La montée rapide des stablecoins pourrait avoir des conséquences inattendues sur les finances publiques américaines. Selon la banque britannique Standard Chartered, cette croissance pourrait générer jusqu’à 1 000 milliards de dollars de demande supplémentaire pour les obligations d’État américaines dans les années à venir. Comment cela fonctionne-t-il exactement ?
Les stablecoins pourraient stimuler la demande de T-bills
D’après un récent rapport d’étude, Standard Chartered prévoit que le marché mondial des stablecoins passera de 300 milliards de dollars actuellement à 2 000 milliards de dollars en 2028. Cette forte croissance pourrait avoir un impact majeur sur le marché des obligations d’État américaines.
Plus de 99 % du marché des stablecoins est dominé par le dollar américain numérique. Les émetteurs tels que Tether (pour l’USDT) et Circle (pour l’USDC), qui représentent ensemble environ 82 % de la part de marché, adossent leurs monnaies notamment à des obligations.

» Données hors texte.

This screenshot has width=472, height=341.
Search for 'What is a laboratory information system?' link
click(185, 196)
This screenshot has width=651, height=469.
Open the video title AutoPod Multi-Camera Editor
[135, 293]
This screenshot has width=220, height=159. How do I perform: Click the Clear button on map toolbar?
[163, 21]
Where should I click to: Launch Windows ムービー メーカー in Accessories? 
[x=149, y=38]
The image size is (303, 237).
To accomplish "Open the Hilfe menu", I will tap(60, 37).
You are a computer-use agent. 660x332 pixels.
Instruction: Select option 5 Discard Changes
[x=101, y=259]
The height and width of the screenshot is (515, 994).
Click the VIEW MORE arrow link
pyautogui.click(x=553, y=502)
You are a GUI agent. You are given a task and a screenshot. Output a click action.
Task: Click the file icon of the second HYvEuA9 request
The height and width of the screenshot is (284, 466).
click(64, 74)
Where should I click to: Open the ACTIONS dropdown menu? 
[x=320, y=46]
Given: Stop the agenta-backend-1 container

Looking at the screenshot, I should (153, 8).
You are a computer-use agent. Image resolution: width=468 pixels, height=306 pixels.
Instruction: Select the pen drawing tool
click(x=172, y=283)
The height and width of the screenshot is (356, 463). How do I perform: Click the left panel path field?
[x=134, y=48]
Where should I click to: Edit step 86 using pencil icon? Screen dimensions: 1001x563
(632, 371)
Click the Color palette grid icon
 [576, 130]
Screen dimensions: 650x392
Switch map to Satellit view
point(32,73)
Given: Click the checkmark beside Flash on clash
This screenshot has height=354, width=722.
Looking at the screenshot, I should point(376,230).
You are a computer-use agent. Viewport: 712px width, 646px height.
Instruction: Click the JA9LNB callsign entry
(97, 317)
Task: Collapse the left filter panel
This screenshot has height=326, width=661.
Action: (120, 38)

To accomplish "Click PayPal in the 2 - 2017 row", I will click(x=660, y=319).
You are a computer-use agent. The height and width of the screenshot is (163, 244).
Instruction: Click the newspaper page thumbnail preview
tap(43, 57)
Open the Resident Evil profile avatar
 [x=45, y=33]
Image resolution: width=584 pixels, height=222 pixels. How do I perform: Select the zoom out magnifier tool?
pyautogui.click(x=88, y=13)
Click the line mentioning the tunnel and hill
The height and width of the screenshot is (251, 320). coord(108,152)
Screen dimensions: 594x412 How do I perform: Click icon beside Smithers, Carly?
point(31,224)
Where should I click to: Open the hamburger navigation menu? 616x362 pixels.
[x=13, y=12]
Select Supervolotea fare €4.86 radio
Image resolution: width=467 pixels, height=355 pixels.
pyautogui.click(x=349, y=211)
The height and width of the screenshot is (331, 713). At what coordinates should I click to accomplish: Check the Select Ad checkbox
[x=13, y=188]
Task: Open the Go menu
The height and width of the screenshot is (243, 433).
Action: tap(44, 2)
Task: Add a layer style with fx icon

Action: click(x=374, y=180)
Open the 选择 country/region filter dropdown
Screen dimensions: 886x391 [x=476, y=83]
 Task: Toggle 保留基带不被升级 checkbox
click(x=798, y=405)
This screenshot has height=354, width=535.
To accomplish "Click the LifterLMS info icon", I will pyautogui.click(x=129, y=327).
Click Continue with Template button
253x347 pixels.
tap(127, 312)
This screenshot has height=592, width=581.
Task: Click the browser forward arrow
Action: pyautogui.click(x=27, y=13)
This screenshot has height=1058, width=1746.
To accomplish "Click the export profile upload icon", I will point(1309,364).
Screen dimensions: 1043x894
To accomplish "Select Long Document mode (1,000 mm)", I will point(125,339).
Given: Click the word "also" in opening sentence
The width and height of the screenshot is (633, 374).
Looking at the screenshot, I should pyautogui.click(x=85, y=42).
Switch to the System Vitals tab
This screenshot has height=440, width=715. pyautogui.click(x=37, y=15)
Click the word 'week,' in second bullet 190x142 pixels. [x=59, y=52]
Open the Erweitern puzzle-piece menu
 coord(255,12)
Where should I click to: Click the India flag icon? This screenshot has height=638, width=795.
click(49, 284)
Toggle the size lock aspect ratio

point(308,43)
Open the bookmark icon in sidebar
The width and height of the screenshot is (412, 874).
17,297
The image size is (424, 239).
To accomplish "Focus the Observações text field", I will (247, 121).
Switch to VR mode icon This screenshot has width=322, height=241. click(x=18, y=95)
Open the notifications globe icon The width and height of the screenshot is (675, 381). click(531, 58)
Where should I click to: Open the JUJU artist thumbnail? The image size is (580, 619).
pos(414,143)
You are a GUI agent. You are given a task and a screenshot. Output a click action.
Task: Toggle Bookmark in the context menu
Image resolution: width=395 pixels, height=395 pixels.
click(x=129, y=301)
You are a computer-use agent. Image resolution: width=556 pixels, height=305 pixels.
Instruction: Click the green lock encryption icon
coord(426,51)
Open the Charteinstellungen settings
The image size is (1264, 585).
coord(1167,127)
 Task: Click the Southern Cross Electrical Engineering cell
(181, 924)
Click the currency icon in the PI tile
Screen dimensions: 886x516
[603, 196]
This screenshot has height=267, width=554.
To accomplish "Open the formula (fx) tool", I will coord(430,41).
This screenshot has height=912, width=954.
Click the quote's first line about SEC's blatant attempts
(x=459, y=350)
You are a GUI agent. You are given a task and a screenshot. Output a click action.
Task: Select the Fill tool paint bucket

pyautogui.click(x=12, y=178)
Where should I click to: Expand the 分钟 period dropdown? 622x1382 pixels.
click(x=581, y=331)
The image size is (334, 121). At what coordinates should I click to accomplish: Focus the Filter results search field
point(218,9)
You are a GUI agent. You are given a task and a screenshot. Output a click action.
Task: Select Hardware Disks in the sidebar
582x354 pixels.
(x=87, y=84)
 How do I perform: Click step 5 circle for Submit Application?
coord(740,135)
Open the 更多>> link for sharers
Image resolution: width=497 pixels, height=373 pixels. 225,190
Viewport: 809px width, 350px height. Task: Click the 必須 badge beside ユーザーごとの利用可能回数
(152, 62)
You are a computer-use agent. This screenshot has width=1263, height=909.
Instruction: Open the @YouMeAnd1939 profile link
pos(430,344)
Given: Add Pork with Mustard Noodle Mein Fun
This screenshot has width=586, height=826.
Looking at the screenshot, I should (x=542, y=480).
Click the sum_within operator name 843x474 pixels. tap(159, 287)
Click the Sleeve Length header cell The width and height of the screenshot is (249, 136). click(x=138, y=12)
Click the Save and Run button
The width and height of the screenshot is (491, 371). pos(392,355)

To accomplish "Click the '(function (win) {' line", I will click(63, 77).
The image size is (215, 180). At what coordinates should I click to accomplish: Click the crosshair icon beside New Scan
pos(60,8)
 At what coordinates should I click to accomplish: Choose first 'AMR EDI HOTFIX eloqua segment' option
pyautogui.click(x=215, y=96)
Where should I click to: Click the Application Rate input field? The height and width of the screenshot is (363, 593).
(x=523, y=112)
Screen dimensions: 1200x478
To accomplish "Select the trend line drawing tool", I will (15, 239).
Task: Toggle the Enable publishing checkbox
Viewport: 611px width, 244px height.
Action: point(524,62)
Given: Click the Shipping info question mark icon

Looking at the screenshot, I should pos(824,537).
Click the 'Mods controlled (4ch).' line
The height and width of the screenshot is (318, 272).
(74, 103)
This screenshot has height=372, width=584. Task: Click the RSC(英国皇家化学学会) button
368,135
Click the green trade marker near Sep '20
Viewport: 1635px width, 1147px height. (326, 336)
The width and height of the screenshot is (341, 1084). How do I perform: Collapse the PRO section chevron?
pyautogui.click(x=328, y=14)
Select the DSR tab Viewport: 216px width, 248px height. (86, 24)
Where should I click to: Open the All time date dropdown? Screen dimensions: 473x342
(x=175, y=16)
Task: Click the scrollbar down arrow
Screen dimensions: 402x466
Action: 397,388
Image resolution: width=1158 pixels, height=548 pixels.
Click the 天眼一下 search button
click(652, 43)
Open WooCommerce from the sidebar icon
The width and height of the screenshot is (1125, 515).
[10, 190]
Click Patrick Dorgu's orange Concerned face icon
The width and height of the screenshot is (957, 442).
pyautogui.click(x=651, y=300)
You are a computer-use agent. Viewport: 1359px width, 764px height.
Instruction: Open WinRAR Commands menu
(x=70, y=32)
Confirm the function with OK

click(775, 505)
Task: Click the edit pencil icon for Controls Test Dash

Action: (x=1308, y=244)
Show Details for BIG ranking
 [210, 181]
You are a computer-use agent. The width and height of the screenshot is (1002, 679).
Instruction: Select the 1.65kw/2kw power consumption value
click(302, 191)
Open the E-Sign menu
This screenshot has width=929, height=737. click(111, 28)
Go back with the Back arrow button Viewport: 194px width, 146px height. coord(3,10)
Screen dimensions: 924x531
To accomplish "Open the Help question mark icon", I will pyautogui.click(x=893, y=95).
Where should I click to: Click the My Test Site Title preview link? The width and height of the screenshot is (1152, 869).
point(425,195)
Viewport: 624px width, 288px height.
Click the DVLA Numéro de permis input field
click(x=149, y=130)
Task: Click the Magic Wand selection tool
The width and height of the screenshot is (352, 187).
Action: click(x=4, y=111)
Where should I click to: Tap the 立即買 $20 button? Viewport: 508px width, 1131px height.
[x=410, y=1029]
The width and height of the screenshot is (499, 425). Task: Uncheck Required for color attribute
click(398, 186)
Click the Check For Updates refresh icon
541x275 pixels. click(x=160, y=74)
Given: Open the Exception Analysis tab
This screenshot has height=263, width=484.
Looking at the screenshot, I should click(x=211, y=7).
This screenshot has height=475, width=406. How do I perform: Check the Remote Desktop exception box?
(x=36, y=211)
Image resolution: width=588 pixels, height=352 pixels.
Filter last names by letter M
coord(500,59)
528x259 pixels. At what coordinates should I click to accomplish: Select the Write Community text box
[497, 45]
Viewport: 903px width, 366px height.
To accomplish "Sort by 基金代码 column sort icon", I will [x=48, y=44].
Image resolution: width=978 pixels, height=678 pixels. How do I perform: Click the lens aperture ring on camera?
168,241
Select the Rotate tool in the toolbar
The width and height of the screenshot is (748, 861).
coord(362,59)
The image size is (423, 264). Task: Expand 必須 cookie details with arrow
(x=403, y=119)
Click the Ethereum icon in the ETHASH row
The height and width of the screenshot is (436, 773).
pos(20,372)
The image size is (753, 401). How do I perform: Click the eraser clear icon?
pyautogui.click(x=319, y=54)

En raison de cette domination du dollar, une forte croissance du marché des stablecoins entraîne automatiquement une augmentation de la demande pour les Treasury bills, ou T-bills, qui sont des obligations d’État américaines à court terme avec une échéance de zéro à trois mois.
Selon les analystes Geoffrey Kendrick et John Davies de Standard Chartered, cette croissance pourrait se traduire par une demande supplémentaire de 800 milliards à 1 000 milliards de dollars pour ces T-bills.
Selon le dernier rapport de réserves, Tether, le leader du marché, détient plus de 83 % de ses réserves en T-bills américains. Cela fait de l’entreprise l’un des plus grands détenteurs de dettes publiques américaines à court terme dans le monde. Outre ces obligations, Tether détient également des liquidités, de l’or et du Bitcoin (BTC) pour soutenir son stablecoin.
La politique de financement des États-Unis pourrait basculer
Si cette demande supplémentaire se concrétise, cela pourrait avoir de grandes répercussions sur le Département du Trésor américain. La demande pour les emprunts d’État à court terme pourrait même dépasser l’offre.
La banque suggère que le gouvernement pourrait émettre davantage de dettes à court terme et moins d’obligations à long terme, telles que celles avec une échéance de trente ans.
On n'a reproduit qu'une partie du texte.